Хейден улыбнулся. Ни одна женщина еще не видела у него такого выражения лица.

— Теперь моя очередь. Останусь здесь и пущу в дело вот это… — он ткнул себя пальцем в висок, — чтобы сделать еще своих версий. Как можно больше. Столько, сколько успею до его прихода. А потом затеряюсь в толпе и буду надеяться, что какое-то время он меня не достанет. А теперь вам пора. Хватит разговоров.

— Куда, Саймон? Куда нам идти?

Он кивнул в ответ на ее вопрос. Он ждал этого вопроса, думал о нем и теперь готов был ответить.

— Если я все сделаю правильно, то Хаос надолго застрянет здесь с этими парнями и их воспоминаниями. Ему придется разобраться, кого из них создала Лени, а кого я. А еще ему придется понять, какие воспоминания настоящие, а какие нет. Это даст вам время найти в этом мире какое-нибудь место, которое еще существует. Ну а потом я не знаю, Лени. Придется вам двоим позже что-нибудь придумать. А сейчас уводи отсюда Изабеллу.

Растроганная, Изабелла запротестовала:

— А как же ты?

Он раскинул руки.

— Со мной все будет в порядке. Я здесь в отличной компании. Этих парней я знаю. — Он взял Изабеллу за правую руку, стиснул ее и отпустил. — А теперь идите. Со мной все будет в порядке. Увидимся. — И он сделал им знак, чтобы они уходили.

— Вот это да, Саймон. Вот это да. Спасибо.

— На здоровье. И удачи тебе с ребенком.

— Саймон? — Лени указала на все растущую толпу Хейденов вокруг. — Я только что подумала еще об одном Саймоне, которого можно к ним добавить. И, надо признаться, он меня чертовски удивил.

От ее комплимента напряженное выражение на миг покинуло его лицо. Он взмахнул на прощание рукой и шагнул прямо в толпу. Он шел сквозь нее, а она все прибывала и прибывала, так что под конец женщины перестали различать настоящего Саймона.

— Пойдем.

* * *

К огромному облегчению двух женщин, долго идти им не пришлось, скоро показались знакомые места. Сначала они не знали, чего ожидать, и ко всему относились с подозрением. Вокруг по-прежнему не было ничего; казалось, мир Саймона начисто стерли или они находятся у начала нового. Лени это напомнило самолет, заходящий на посадку в пасмурный день. Разные оттенки серого сменяли друг друга вокруг них, как облака в иллюминаторе.
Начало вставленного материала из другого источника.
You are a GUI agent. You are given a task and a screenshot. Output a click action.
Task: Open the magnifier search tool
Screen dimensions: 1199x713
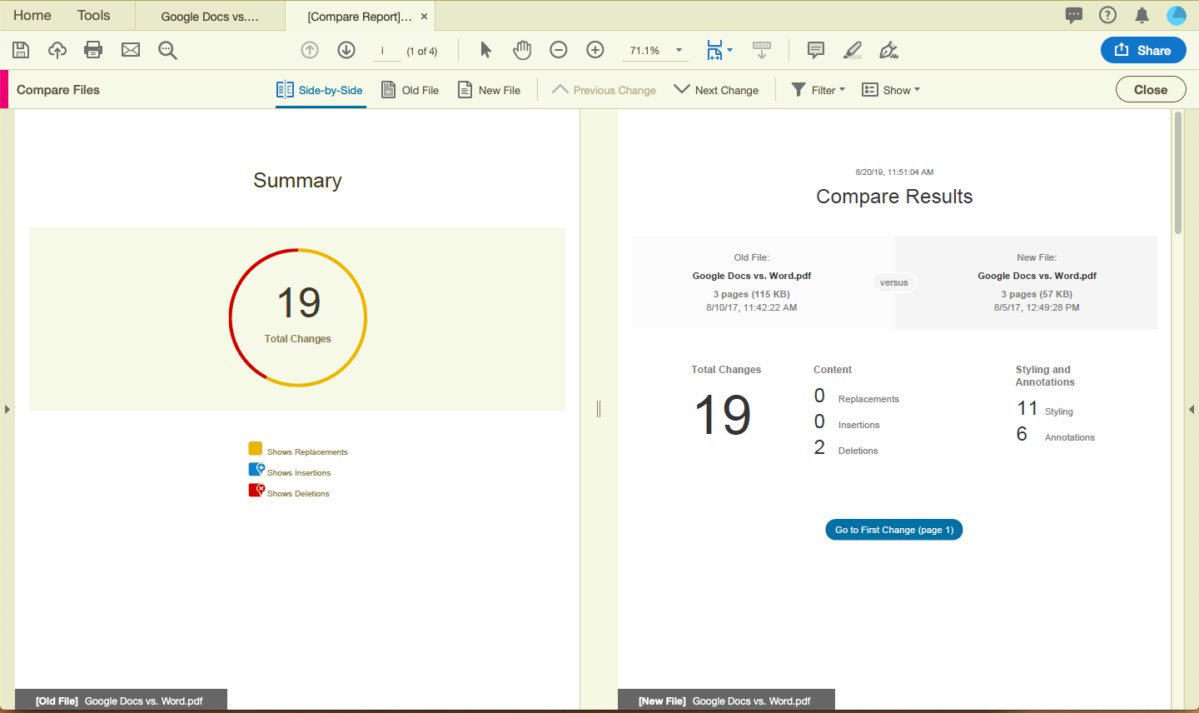click(x=167, y=50)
Так продолжалось несколько миль. Пока они шли, серое вокруг них начало испаряться, и скоро перед ними замаячило что-то вроде контрольно-пропускного пункта. Они увидели, что идут теперь по примитивной, плохо вымощенной дороге. Она вела к небольшой будке и шлагбауму, какие обычно бывают у железнодорожных переездов в сельской местности. Самое абсурдное было в том, что стоило сойти с дороги и обогнуть будку со шлагбаумом, и можно было совершенно беспрепятственно оказаться на другой стороне. Никакой изгороди или барьера для того, чтобы задержать или не впускать, не было.

Местность вокруг была коричневой, голой и каменистой. Вдалеке виднелись заснеженные пики живописного горного хребта. Металлическая синева и белизна этих гор резко контрастировали с коричневой равниной вокруг.

Пораженные этим совершенно неожиданным зрелищем, вынырнувшие из удушающей серости женщины остановились, чтобы оглядеться. Но не успели они и слова сказать, как сзади затренькал звонок велосипеда. Обернувшись, они увидели краснолицего мужчину на велосипеде, нагруженном сверх всякой меры. Впечатление было такое, будто он сложил на него всю свою жизнь. Мужчина жал на педали изо всех сил, но из-за огромного груза езда у него все равно выходила медленной. Пыхтя и покряхтывая, велосипедист прокатил мимо, даже не взглянув на них.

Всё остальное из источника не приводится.